In terms of personal data, I’ve learned how to get good, accurate data, you need to be dedicated to tracking and collecting that data. Any inaccuracies or missed data can easily alter the final set of data. I’ve also found that you can’t focus on visualization before you have a solid set of data. If you are too attached to a specific visual idea, it can both affect your data and cause you not to present your data in an appealing way.


With public data, I’ve learned visualizing the data can often be the easiest part. With the multitude of different data visualization tools out there, taking fully cleaned and accurate data and turning it to the proper visual is often user friendly. The difficulty often comes from both cleaning the data and especially finding accurate data. Through my experience, data sources can often be hard to come, with many articles simply just saying the data but not sourcing it and only focusing on what they feel are the most interesting parts of the data. This can make it extremely difficult to tell if the data is both accurate, as well as comprehensive, as it’s often a struggle to find the original source.


Technical vs Manual


Nowadays, most data visuals are often of the technical kind, using some sort tool to make a clean and concise visual. For these seven weeks, I’ve mainly been using the tool Datawrapper. One of the biggest benefits of tools like these is that it makes it fairly easy to plug and play with the data. After you get past the initial struggle of trying to understand the technicalities of it, it’s easy to start placing data and find the visual you feel works best. It’s also nice that for large data stories, it makes all the visuals one uniformed style.

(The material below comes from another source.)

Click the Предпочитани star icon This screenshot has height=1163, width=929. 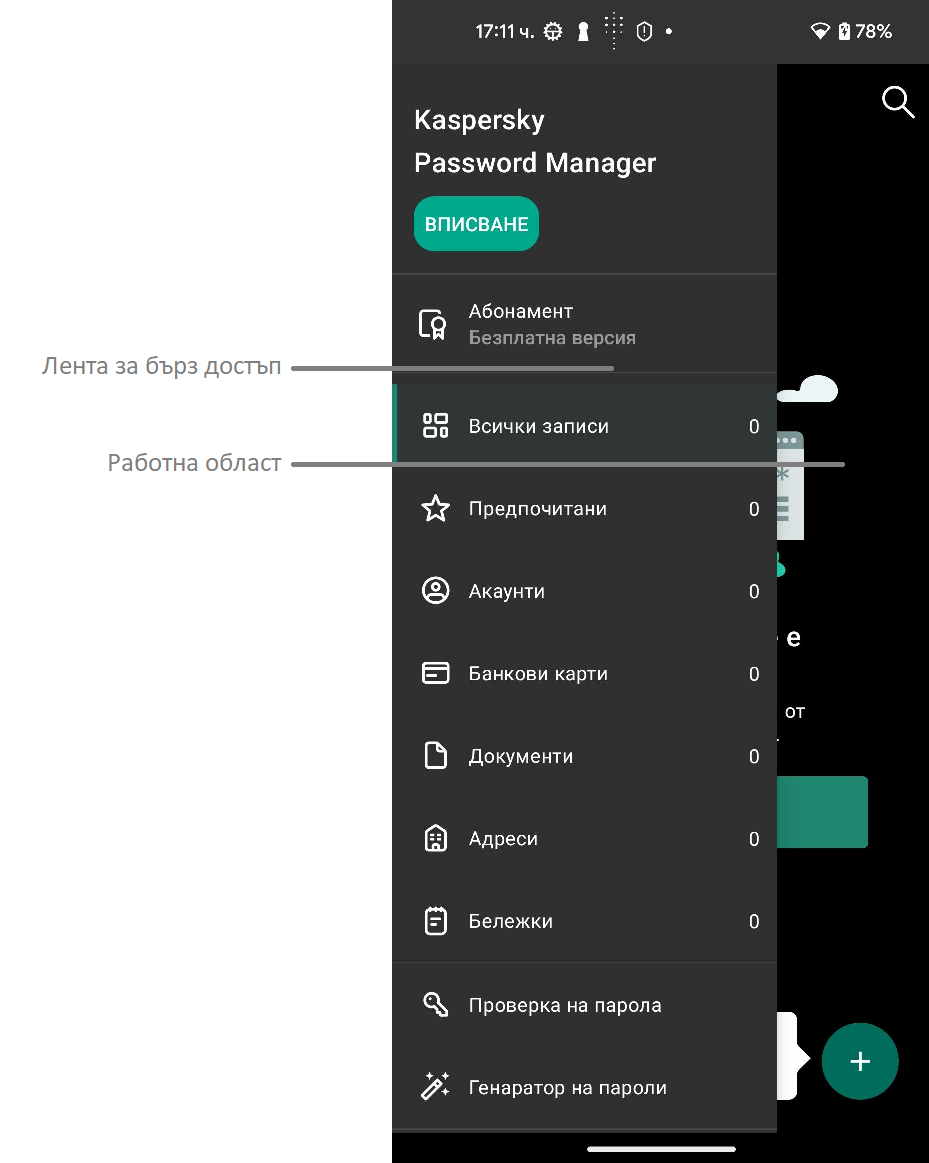(x=435, y=509)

For manual data visuals though, one big benefit it has is freedom. While it’s nice to just plug the data in and get a visual, there’s only so much freedom you can get. With a manual visual, since you're drawing it, you can pretty much do whatever you can draw. This can be more difficult and time consuming, though it opens up the opportunity for some fun looking visuals. It also lets you avoid annoying technical problems such as the program not reading your data correctly or not being able to move a certain bar or graph to the spot you want.


Data Stories


The most interesting part of data is how it can be used to tell and enhance a story. In terms of dear data, it’s nothing too complex, but having a variety of differently weekly forms of data can almost turn your life into a story in some way. In any story, every character has their habits and interests and a weekly data story tracking these gives a more accurate look at these traits for your own life. It lets you see things such as how often you perform your habits and how much enjoyment you gain out of them. This can give you an idea of what your own personal story and character is in a more accurate way.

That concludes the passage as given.